*Your instructions*: From the entries below, please output exactly the lines starting at the one containing "Viewport: 598px width, 452px height." and ending at the one containing "Open the Statistics", both included.

*Supplied material*:
--------

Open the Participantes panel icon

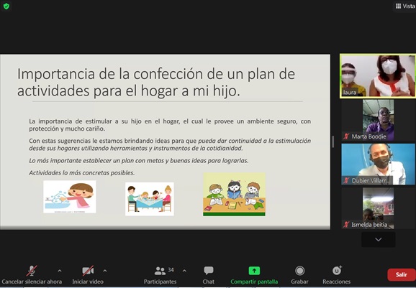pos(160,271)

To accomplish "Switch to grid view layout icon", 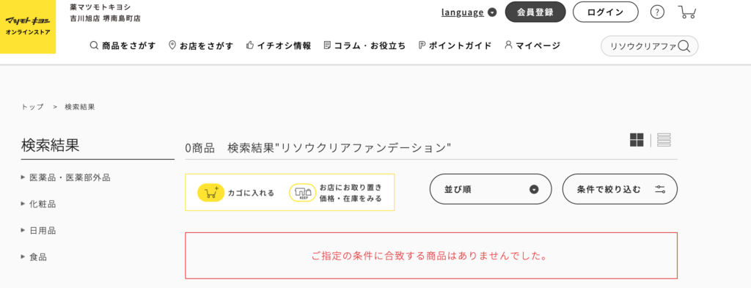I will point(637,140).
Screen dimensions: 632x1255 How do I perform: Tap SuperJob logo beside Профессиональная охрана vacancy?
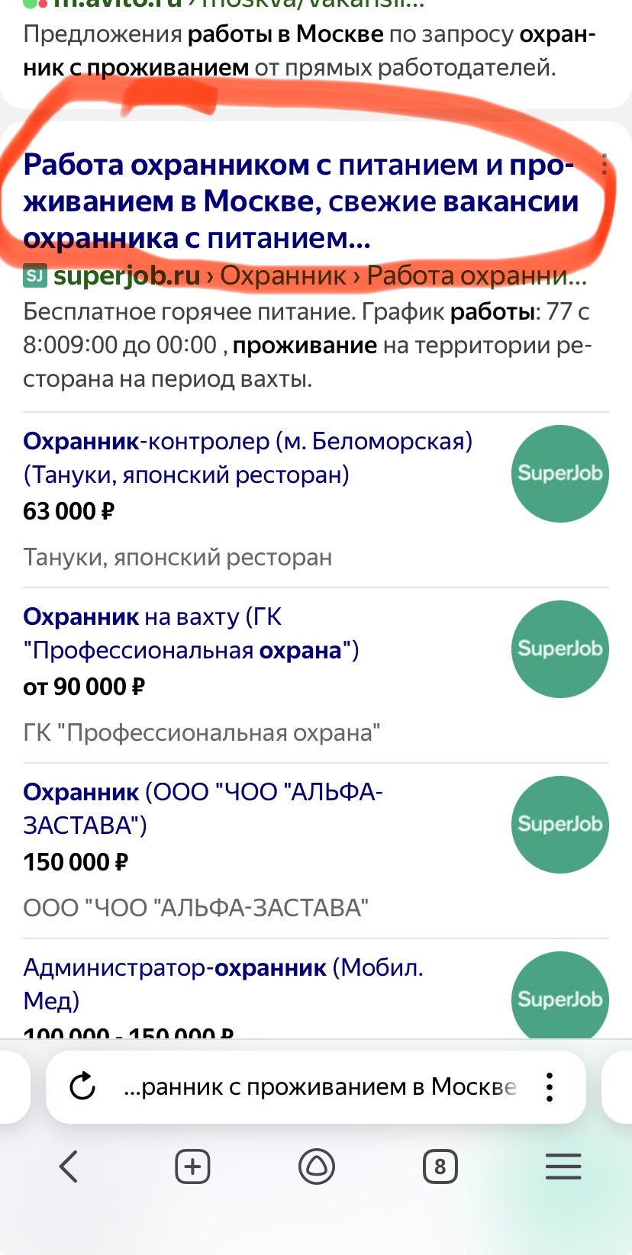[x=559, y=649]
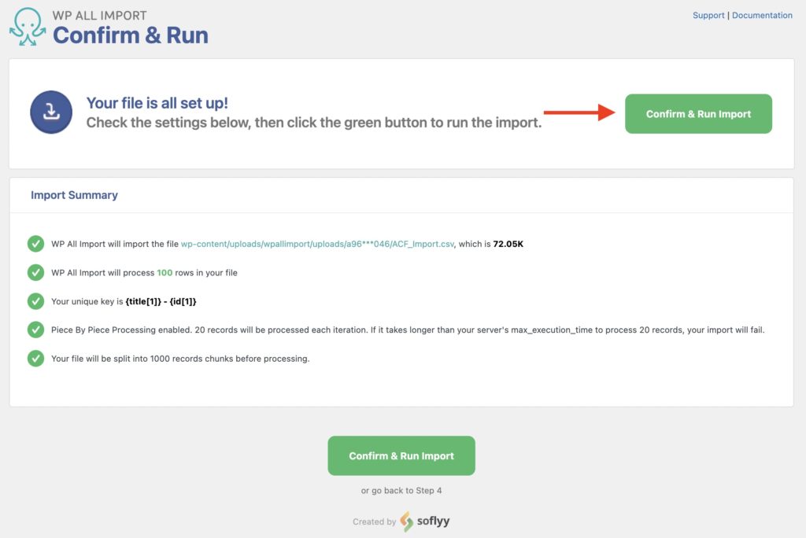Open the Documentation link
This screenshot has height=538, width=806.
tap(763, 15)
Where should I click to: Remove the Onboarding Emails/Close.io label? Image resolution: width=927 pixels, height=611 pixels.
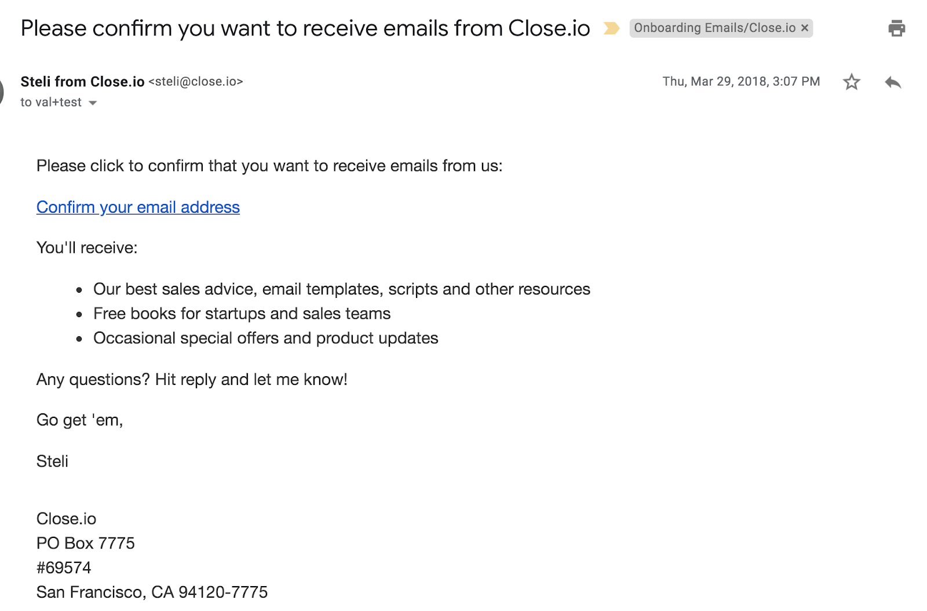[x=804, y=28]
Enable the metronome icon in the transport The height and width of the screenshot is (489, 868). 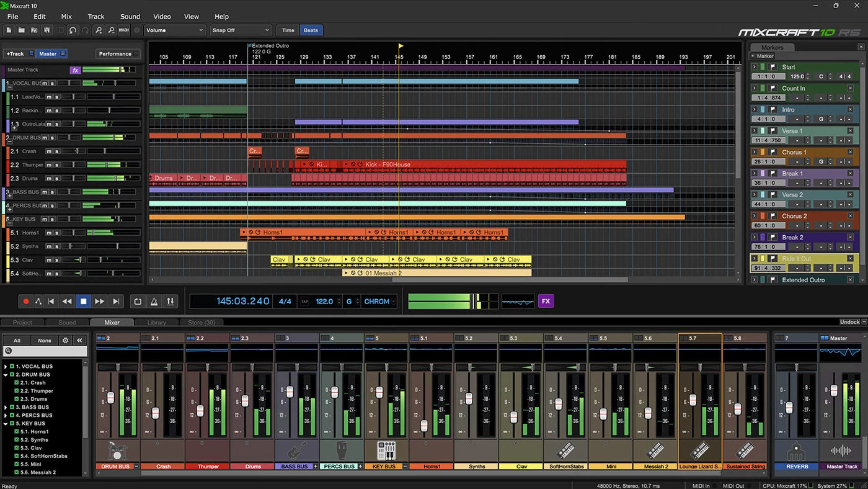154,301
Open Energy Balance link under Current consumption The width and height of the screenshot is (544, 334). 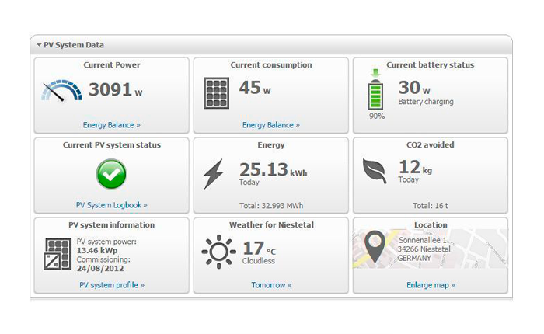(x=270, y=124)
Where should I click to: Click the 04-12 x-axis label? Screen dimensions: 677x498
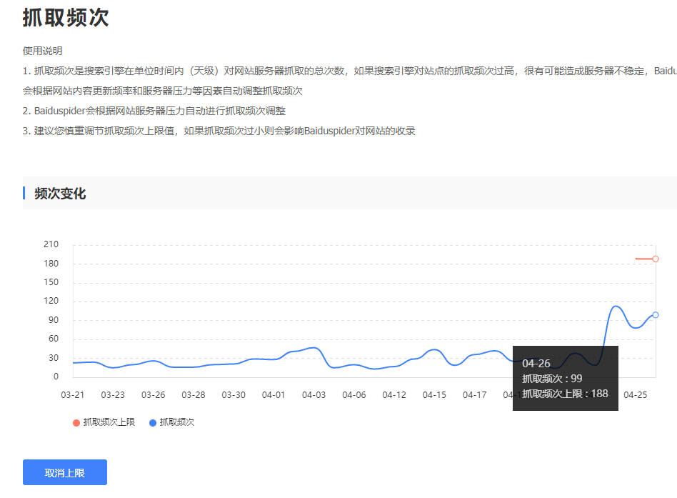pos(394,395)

--------

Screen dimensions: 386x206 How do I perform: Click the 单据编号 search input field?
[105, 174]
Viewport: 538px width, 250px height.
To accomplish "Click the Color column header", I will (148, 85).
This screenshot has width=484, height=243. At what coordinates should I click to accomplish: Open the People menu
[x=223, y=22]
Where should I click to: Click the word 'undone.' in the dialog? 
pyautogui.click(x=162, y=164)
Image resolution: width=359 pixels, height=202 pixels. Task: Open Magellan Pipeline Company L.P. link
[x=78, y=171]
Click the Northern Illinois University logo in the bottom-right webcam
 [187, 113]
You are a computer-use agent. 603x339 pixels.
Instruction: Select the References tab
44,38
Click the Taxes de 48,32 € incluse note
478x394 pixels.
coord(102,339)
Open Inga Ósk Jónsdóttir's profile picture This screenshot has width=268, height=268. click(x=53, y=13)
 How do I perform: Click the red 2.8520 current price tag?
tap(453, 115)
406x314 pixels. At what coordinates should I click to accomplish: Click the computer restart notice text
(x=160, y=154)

--------

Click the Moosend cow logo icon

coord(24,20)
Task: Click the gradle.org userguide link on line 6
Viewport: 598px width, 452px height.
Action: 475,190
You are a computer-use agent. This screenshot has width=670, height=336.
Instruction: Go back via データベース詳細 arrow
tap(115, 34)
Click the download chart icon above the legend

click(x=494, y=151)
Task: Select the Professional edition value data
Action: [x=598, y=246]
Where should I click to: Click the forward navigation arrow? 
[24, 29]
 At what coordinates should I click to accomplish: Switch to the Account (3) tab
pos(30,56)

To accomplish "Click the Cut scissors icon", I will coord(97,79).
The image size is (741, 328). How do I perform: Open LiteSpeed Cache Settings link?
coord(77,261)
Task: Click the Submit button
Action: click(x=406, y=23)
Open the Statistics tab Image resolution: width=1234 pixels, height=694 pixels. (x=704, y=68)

--------

*Answer section*:
Viewport: 598px width, 452px height.
Action: 475,190
You are a computer-use agent. This screenshot has width=670, height=336.
Instruction: Go back via データベース詳細 arrow
tap(115, 34)
Click the download chart icon above the legend

click(x=494, y=151)
Task: Select the Professional edition value data
Action: [x=598, y=246]
Where should I click to: Click the forward navigation arrow? 
[24, 29]
 At what coordinates should I click to accomplish: Switch to the Account (3) tab
pos(30,56)

To accomplish "Click the Cut scissors icon", I will coord(97,79).
The image size is (741, 328). How do I perform: Open LiteSpeed Cache Settings link?
coord(77,261)
Task: Click the Submit button
Action: click(x=406, y=23)
Open the Statistics tab Image resolution: width=1234 pixels, height=694 pixels. (x=704, y=68)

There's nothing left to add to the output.